What brought her the most satisfaction was her advocacy of social issues, even when they brought umbrage in its wake. She criticized fellow Southerner Margaret Mitchell’s Gone with the Wind for overlooking the brutality of slavery and cheered the protestors for better conditions for workers. She was a suffragette and birth control advocate, a supporter of the NAACP and co-founder of the ACLU. In the 1950s, she made an enemy of Senator Joseph McCarthy as an ardent advocate of the right to practice whatever ideology one chose.
Helen was an ardent opponent of fascism prior to World War II and worked with soldiers who had been blinded, her life a testament of hope despite disability. Her remarkable achievements flew in the face of Adolph Hitler’s Aktion T4, a Nazi-run program of involuntary euthanasia for those afflicted with physical or mental handicaps. Her outspoken denunciation of the dictator was why his Minister of Propaganda, Joseph Goebbels, included Keller’s works in his book-burnings, which Time termed a “bibliocaust.”
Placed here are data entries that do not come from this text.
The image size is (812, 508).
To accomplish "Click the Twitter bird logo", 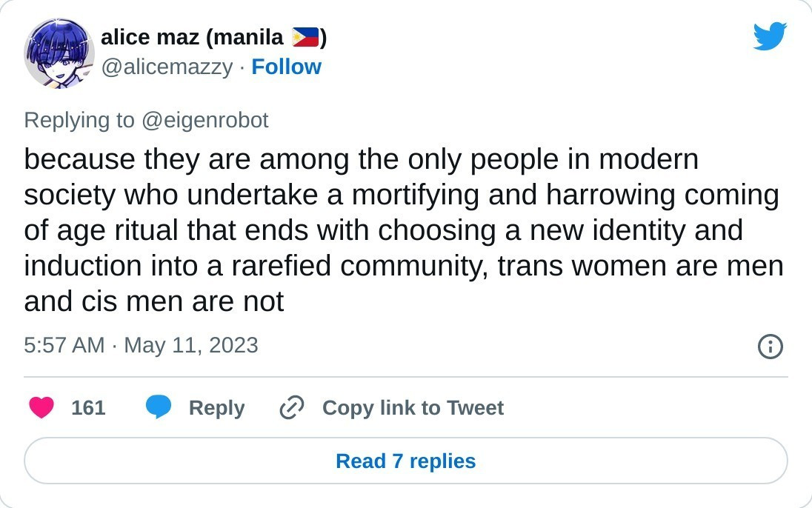I will (770, 36).
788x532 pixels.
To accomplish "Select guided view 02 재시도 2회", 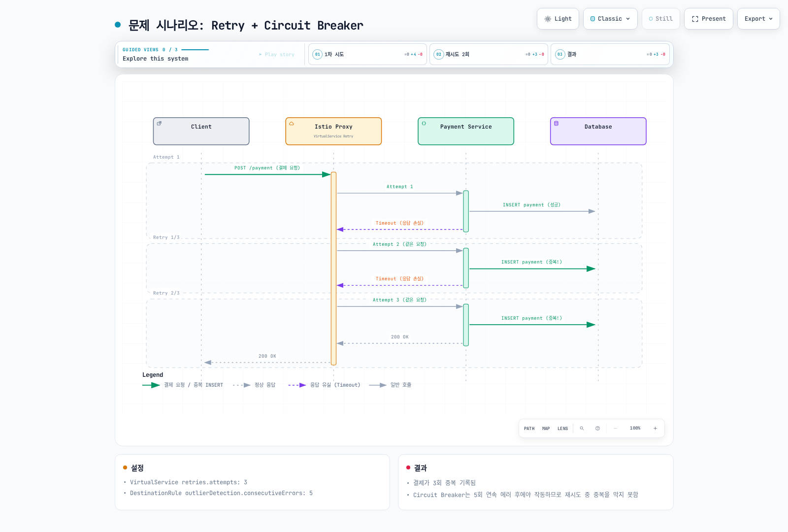I will pos(489,54).
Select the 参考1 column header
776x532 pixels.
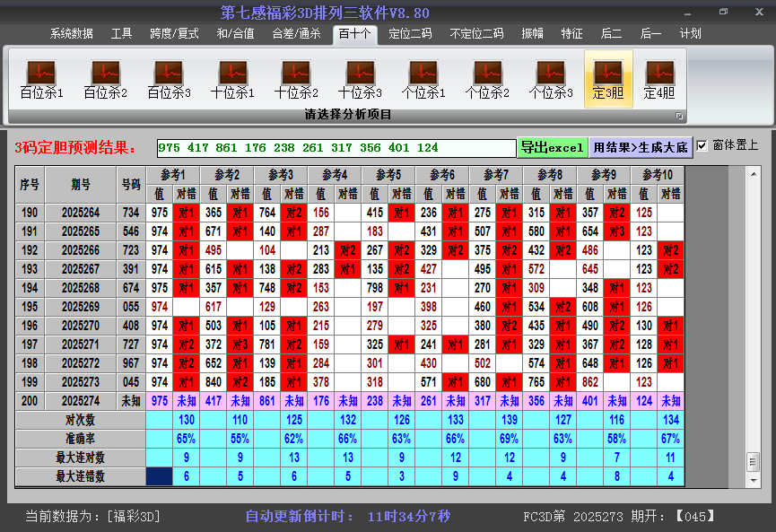click(x=172, y=174)
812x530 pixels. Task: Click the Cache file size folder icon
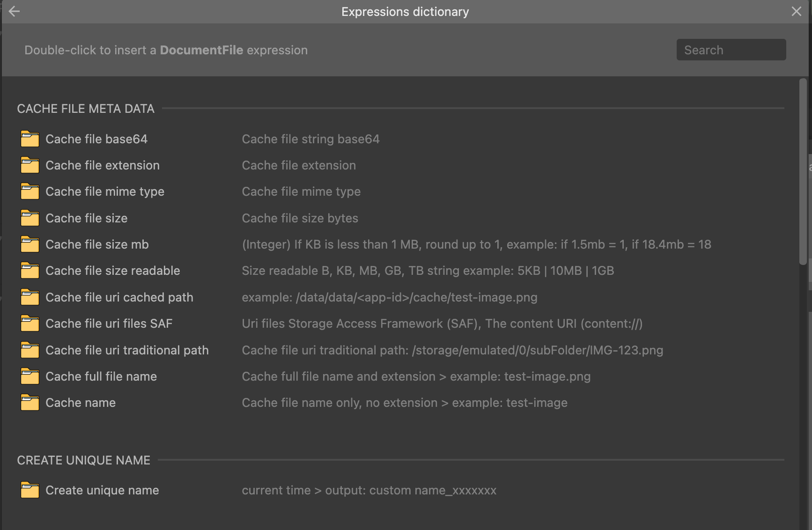click(x=30, y=218)
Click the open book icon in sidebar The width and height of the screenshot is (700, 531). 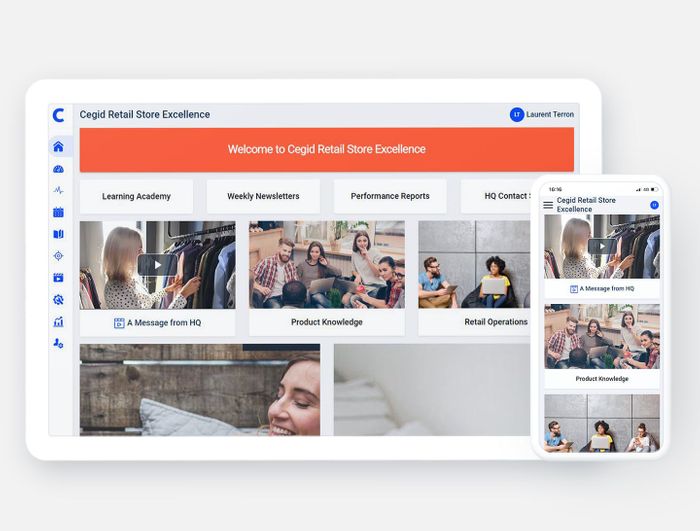[x=58, y=234]
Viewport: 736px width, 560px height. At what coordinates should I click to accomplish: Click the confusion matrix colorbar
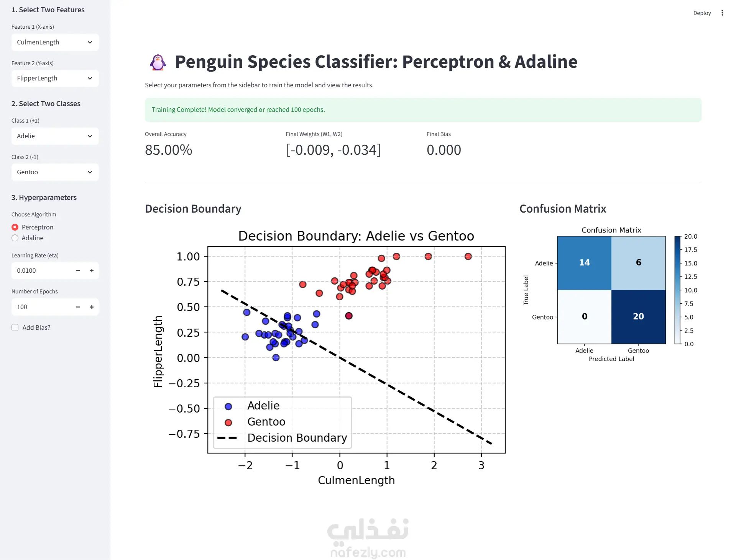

One of Helen’s darkest days came in 1936 when her beloved teacher passed away at their shared home in Forest Hills, Queens. After a half-century, she had to say goodbye to the woman whose hands had been her bridge to the world. The depth of her devotion was apparent with her tribute: “Teacher is free at least from pain and blindness. I pray for strength to endure the silent dark until she smiles upon me again.” The many who loved Helen feared with her beloved teacher’s loss she would fall apart, but Anne had taught her well—she determined to still rise.
Helen’s prayer was answered, and she persevered after Anne’s passing. She continued to lecture and travel, helped by her secretary Polly Thompson, touching the faces of kings, presidents, and world leaders, such as Winston Churchill and Golda Meir. In 1966, Lyndon B. Johnson presented her with the Presidential Medal of Freedom, honoring her as a model of courage and determination. But most important to her was her campaign devoted to improving the lives of the handicapped.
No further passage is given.